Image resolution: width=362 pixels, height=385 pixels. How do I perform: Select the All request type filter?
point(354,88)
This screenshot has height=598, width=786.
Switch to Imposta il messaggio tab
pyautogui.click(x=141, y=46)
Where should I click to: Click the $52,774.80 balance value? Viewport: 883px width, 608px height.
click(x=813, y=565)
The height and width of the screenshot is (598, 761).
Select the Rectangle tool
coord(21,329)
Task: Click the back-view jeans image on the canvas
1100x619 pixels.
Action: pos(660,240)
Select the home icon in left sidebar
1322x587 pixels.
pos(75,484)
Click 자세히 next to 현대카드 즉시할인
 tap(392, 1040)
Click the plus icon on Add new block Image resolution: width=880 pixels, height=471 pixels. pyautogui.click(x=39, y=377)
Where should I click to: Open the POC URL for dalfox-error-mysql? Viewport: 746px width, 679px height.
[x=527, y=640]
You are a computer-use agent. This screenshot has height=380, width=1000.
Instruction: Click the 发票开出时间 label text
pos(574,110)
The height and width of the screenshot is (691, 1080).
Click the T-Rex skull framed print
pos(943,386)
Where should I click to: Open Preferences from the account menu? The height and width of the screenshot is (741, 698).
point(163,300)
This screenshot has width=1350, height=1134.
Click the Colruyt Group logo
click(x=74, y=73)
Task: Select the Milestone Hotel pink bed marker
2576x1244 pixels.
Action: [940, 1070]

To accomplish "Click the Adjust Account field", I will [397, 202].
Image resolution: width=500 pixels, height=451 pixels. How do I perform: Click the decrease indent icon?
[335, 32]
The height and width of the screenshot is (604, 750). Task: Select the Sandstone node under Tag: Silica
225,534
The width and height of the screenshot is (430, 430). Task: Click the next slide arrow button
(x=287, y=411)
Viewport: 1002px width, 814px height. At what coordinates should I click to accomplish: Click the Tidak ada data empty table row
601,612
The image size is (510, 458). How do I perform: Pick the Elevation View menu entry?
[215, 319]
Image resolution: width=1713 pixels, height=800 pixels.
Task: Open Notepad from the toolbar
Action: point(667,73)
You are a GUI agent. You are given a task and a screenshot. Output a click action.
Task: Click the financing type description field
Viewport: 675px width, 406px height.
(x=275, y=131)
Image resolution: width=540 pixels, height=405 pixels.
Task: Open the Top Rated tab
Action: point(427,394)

PROBLEM
If a line in the material holds "field", copy it.

EXPECTED OUTPUT
To accomplish "Click the Adjust Account field", I will [397, 202].
Task: Click the financing type description field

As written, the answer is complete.